Thursday, February 7, 2008

Abstaining from meat

Here again is my (born-again) old schoolmate sending an email which challenges abstinence from meat. He challenges Catholic practices in our yahoogroups once in a while. Here he goes:

"This is what the new Code of Canon Law (which is binding to all Catholics only) brought out in 1983 says about eating meat on Fridays:

Canon 1251

Abstinence from meat, or from some other food as determined by the Episcopal Conference, is to be observed on all Fridays, unless a solemnity should fall on a Friday. Abstinence and fasting are to be observed on Ash Wednesday and Good Friday.

Canon Law still requires that Catholics not eat meat on Fridays!

Don't you think this canon is so ridiculous, knowing that this was carried over from a pagan practice, and a direct violation of 1 Timothy 4:1-5 ! This is no longer interpretative but legalistic - legislating what the bible gives us freedom to do. The bible even calls it a doctrine of demons."


And here goes my reply:

Hi xxxx,

When I was younger I was likewise confused by this meat abstinence, because I loved seafood more than meat. If my intention was abstinence, and then lets say I ate lobster (yummy!) for example on Fridays instead of meat, indeed that would be ridiculous. Thus xxxx you have a point there, that is, IF your premise in reading that canon law is technically "legalistic" instead of spiritual. But Catholics don't read it that way.

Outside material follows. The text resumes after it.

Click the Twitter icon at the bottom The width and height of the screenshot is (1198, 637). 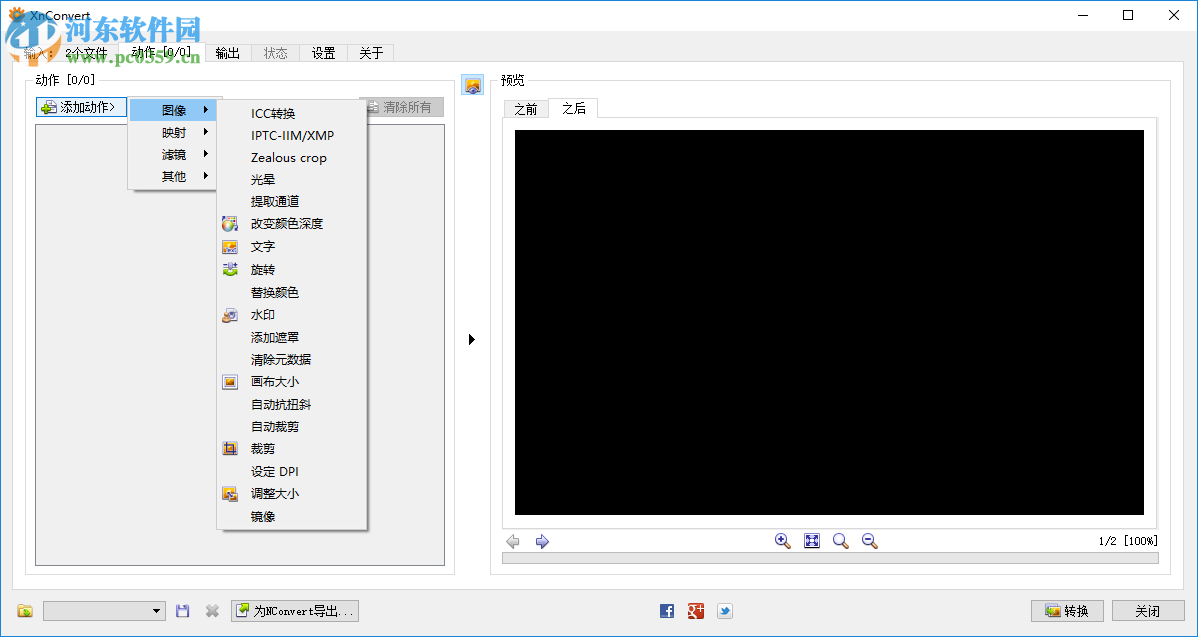[x=724, y=610]
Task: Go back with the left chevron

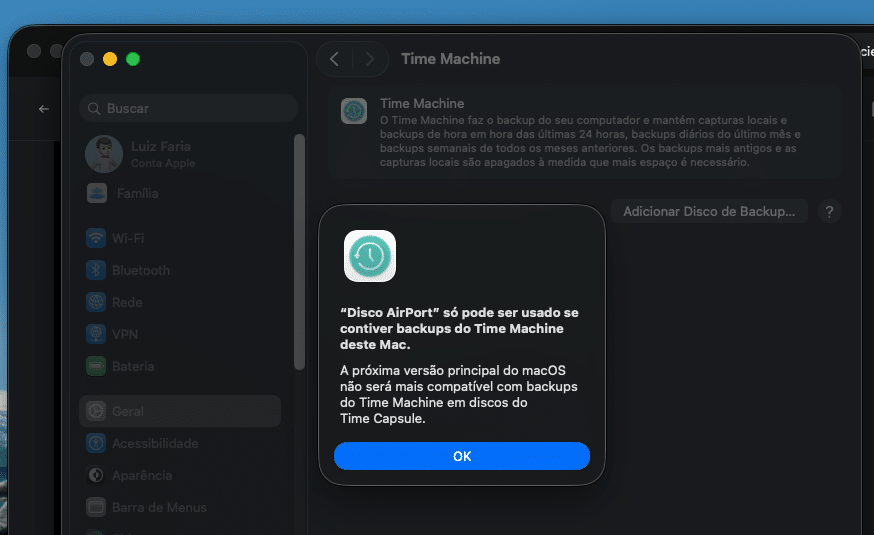Action: tap(334, 59)
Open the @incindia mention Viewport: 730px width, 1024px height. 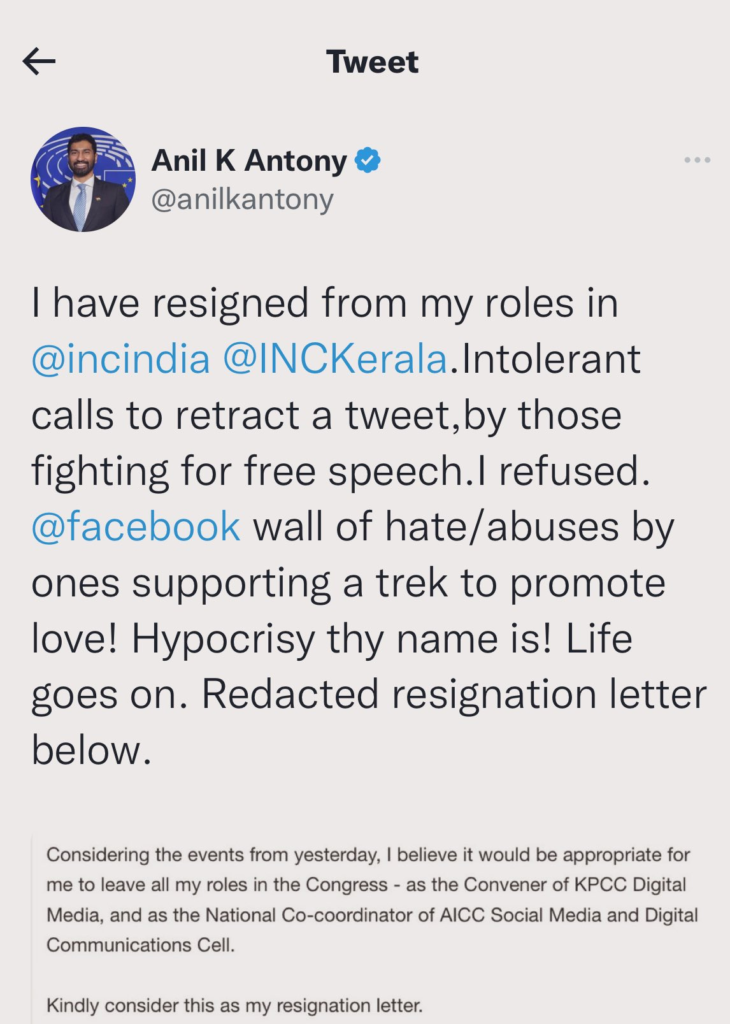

Who was Paul referring to? In verse 3 of that passage he was referring to priests of an obscure religion who were then teaching that sex and certain foods are intrinsically evil. He refutes them in the next sentence by saying that everything God created is good...

Sex and all kinds of nutritious food are good, provided you use them according to the natural law. That is why it is fitting to give up some of these good things temporarily as a part of spiritual discipline. In the biblical times it is customary to rejoice through feasting on meat and wine, that is why meat is an example of a good which satisfies basic physical desire. Spiritual discipline involves mastering our physical desires. If meat is given up in that context, towards cultivating spiritual discipline, then we read the canon law correctly. You are likely aware that Daniel abstained for three weeks (Daniel 10:1-3). Certainly, he was not then practising the "doctrine of demons". And Paul was certainly not against abstaining from meat (1 Cor 8:13), what he was against was a false doctrine that says there is an intrinsic evil in a good that God made.